● What needs to be done: Repeat the following lines exactly and nothing else: the line containing "You are a computer-use agent." and each line after it through the end of the listing.

━━━━━ Available data

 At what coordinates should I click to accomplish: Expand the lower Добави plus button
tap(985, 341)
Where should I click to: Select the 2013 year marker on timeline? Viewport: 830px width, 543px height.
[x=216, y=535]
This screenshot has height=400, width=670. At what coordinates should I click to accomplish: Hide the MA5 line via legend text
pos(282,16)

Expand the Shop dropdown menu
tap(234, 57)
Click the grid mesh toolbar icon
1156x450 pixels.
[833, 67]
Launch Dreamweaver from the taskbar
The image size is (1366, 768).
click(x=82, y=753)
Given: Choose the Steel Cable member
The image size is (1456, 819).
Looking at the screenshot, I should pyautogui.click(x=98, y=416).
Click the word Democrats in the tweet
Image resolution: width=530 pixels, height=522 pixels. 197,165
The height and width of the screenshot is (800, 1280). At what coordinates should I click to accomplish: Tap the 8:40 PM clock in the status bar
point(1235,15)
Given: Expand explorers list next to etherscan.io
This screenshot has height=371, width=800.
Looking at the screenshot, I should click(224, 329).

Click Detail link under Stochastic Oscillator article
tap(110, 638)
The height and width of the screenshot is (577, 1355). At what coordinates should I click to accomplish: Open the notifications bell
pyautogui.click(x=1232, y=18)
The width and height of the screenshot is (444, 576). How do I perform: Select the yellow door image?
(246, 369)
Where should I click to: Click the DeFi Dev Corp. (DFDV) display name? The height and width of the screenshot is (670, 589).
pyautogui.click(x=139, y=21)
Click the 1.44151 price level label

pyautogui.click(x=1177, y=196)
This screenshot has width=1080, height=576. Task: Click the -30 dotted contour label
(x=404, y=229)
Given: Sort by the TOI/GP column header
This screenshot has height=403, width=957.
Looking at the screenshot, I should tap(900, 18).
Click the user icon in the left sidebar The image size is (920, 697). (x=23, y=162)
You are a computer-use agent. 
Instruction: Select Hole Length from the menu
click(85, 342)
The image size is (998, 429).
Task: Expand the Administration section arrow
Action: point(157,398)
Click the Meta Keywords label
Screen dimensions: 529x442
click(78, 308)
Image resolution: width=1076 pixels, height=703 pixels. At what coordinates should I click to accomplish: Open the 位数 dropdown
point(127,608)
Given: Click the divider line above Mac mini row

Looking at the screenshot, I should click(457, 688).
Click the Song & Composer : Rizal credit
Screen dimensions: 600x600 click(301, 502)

━━━━━━━━━━

● Answer box:
You are a computer-use agent. 
Instruction: Select Hole Length from the menu
click(85, 342)
The image size is (998, 429).
Task: Expand the Administration section arrow
Action: point(157,398)
Click the Meta Keywords label
Screen dimensions: 529x442
click(78, 308)
Image resolution: width=1076 pixels, height=703 pixels. At what coordinates should I click to accomplish: Open the 位数 dropdown
point(127,608)
Given: Click the divider line above Mac mini row

Looking at the screenshot, I should click(457, 688).
Click the Song & Composer : Rizal credit
Screen dimensions: 600x600 click(301, 502)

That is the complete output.